Marketing Authorization Holder

Teva Pharmaceutical Industries, Ltd. (Israel)

Manufactured By

Teva Pharmaceutical Industries, Ltd. (Israel)

Manufactured By

R.P.SCHERER, GmbH & Co.KG (Germany)

ATC Codes

A11CC03 (Alfacalcidol)

M05BA04 (Alendronic acid)

Active Substances

Alfacalcidol (Rec.INN)

Alendronic acid (Rec.INN)

Dosage Form

Bottle Rx Icon Tevabone Set of tablets and capsules: 70 mg tablet (1 pc.) + 1 mcg capsule (7 pcs.): 4 or 12 envelopes

Dosage Form, Packaging, and Composition

Set of tablets and capsules

Tablets are white or almost white, round, flat, beveled, with an engraving “T” on one side.

1 tab.
Alendronate sodium monohydrate 81.2 mg,
   Equivalent to alendronic acid content 70 mg

Excipients: microcrystalline cellulose – 113.8 mg, croscarmellose sodium – 3 mg, magnesium stearate – 2 mg.
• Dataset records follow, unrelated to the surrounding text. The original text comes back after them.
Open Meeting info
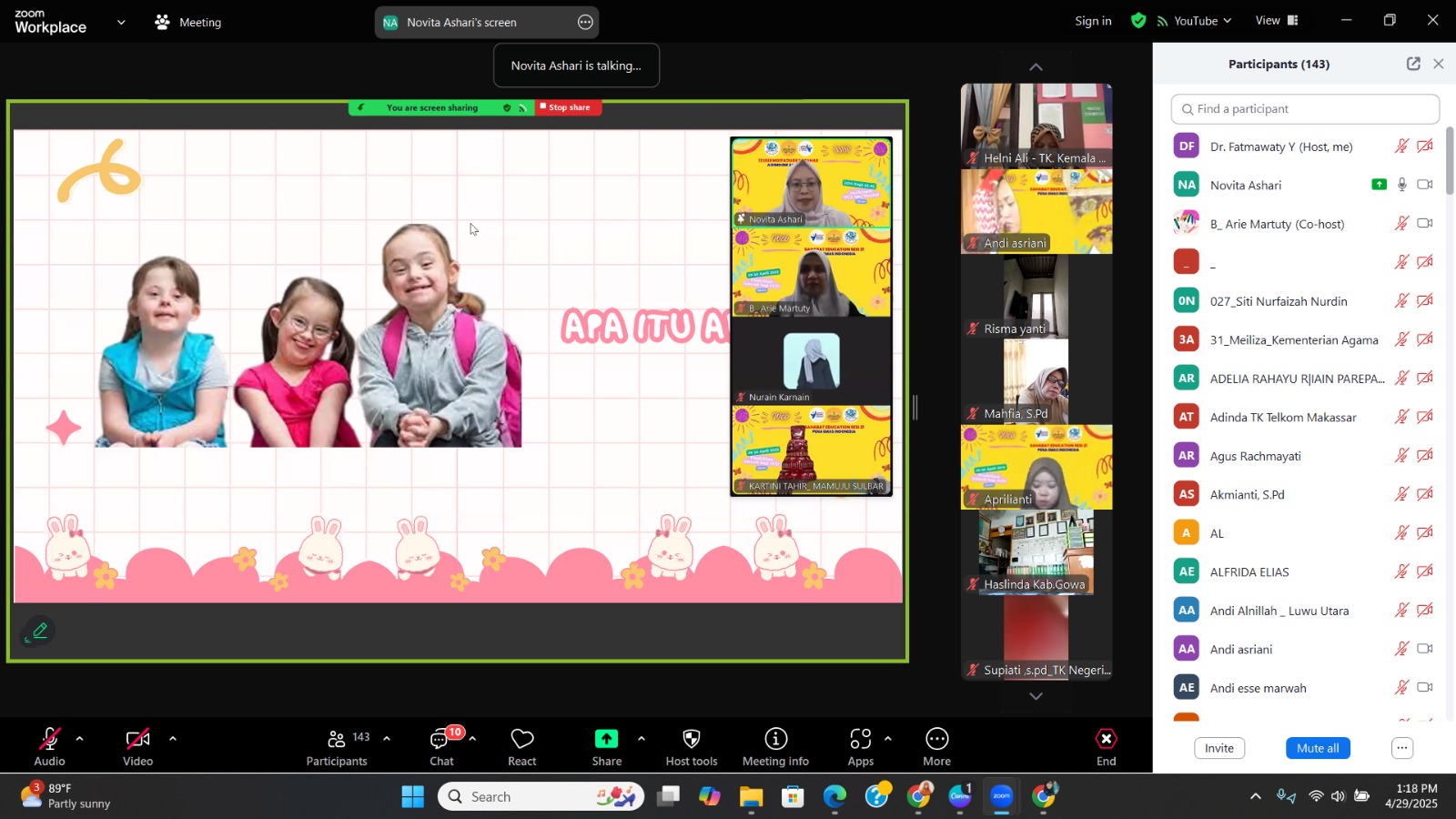This screenshot has width=1456, height=819. [x=775, y=746]
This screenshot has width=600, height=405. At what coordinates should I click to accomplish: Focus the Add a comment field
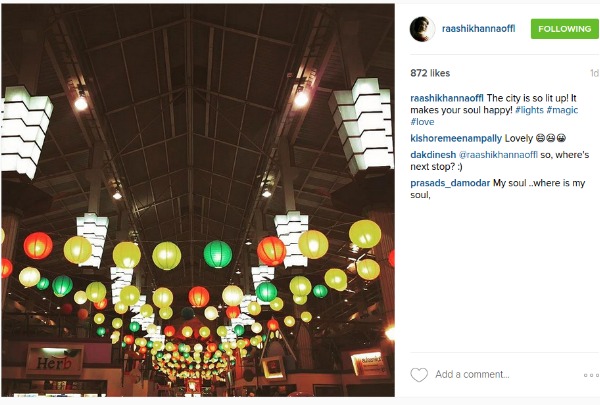[472, 374]
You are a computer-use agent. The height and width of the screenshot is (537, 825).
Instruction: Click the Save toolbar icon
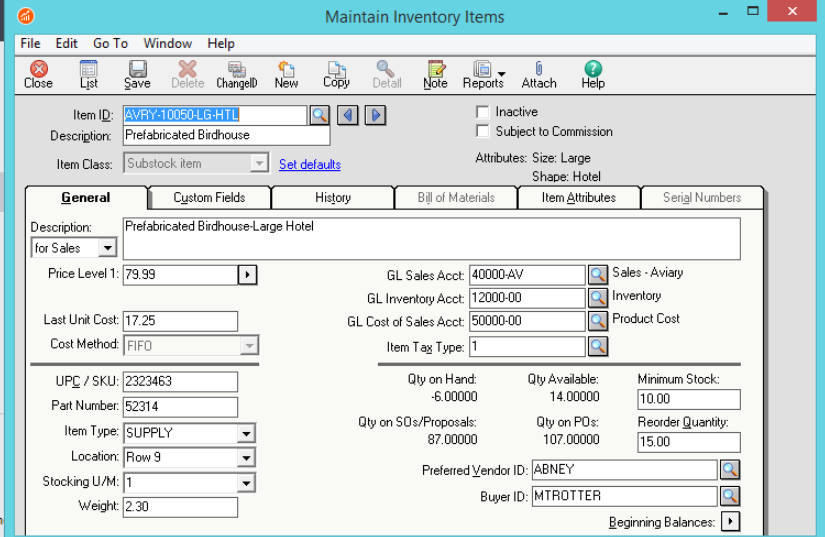[x=137, y=74]
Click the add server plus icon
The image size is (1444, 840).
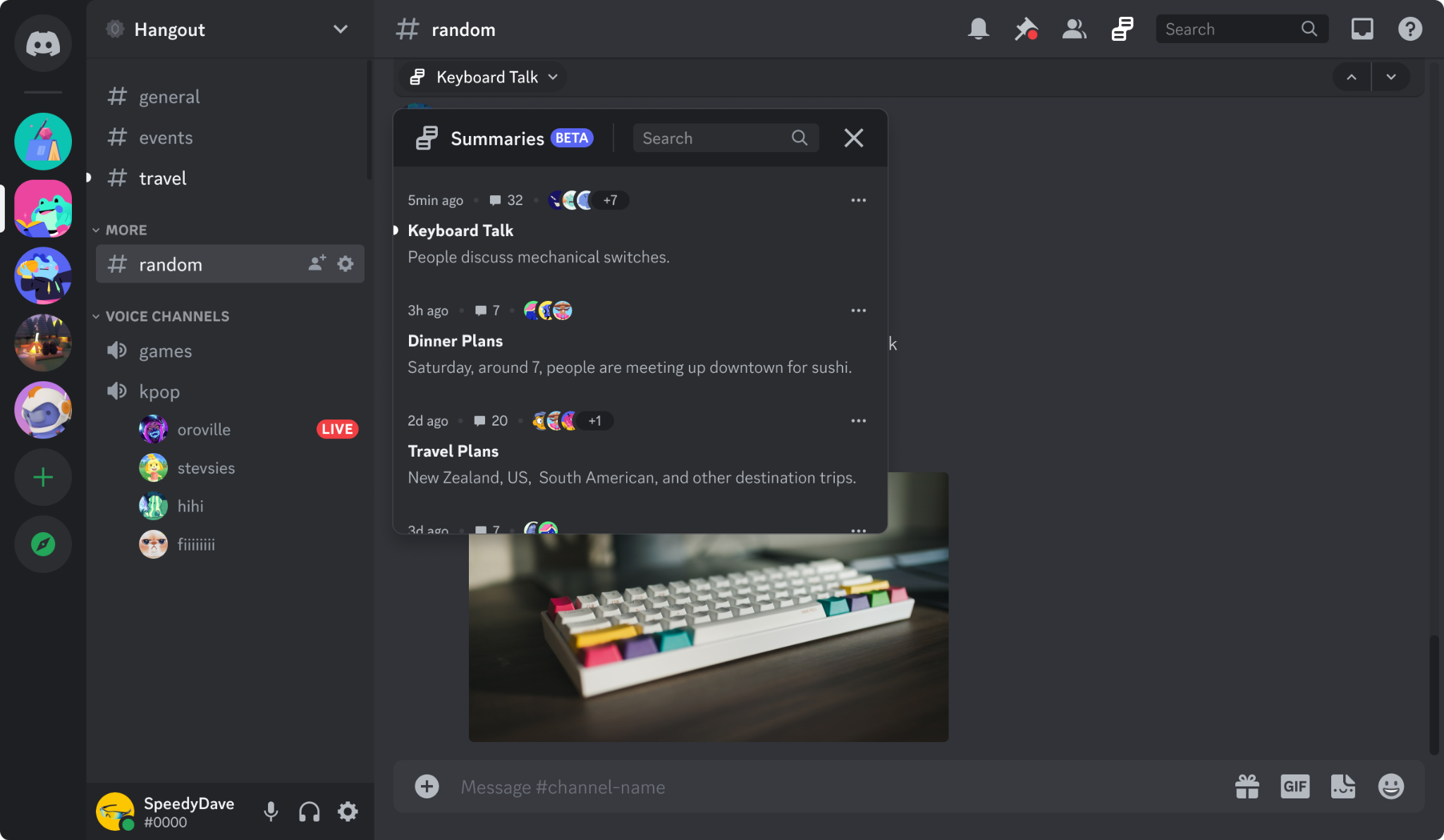tap(43, 477)
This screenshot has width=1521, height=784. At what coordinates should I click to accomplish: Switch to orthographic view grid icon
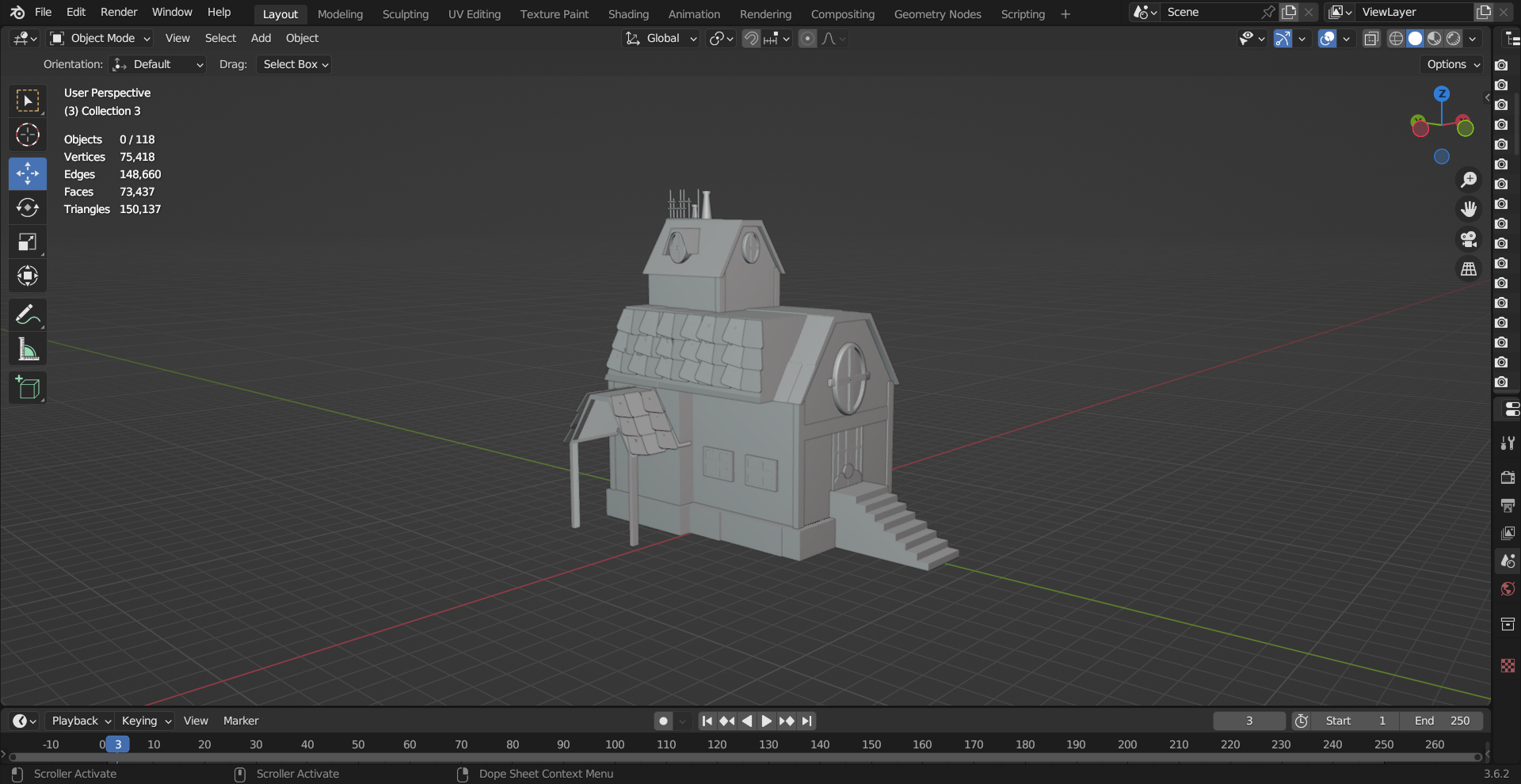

Capsules are soft gelatin, oval, white or almost white, opaque, with the inscription “1.0” in black ink; capsule contents – a pale yellow oily solution.

1 caps.
Alfacalcidol 1 mcg

Excipients: citric acid – 0.015 mg, propyl gallate – 0.02 mg, α-tocopherol – 0.02 mg, ethanol – 1.144 mg, peanut oil – 98.8 mg.

Capsule shell composition: gelatin – 48.27 mg, glycerol 85% – 11.78%, anidrisorb 85/70 (sorbitol 25-40%, sorbitan 20-30%, mannitol 0-6%, higher polyols 12.5-19%, water 15-17%) – 7.88 mg, titanium dioxide (E171) – 0.68 mg.

Composition of black ink A10379 shellac, black iron oxide dye, denatured ethanol (methylated spirit), isopropanol, 1-butanol, ethyl acetate.

1 pc.(tab.) – blisters (1) + 7 pcs.(caps.) – blisters (1) – cardboard envelope (4) – cardboard packs.
1 pc.(tab.) – blisters (1) + 7 pcs.(caps.) – blisters (1) – cardboard envelope (12) – cardboard packs.

Clinical-Pharmacological Group

Combined drug for the treatment of osteoporosis

Pharmacotherapeutic Group

Osteoporosis treatment agent (bone resorption inhibitor + calcium-phosphorus metabolism regulator)

Pharmacological Action

Combined drug for the treatment of osteoporosis.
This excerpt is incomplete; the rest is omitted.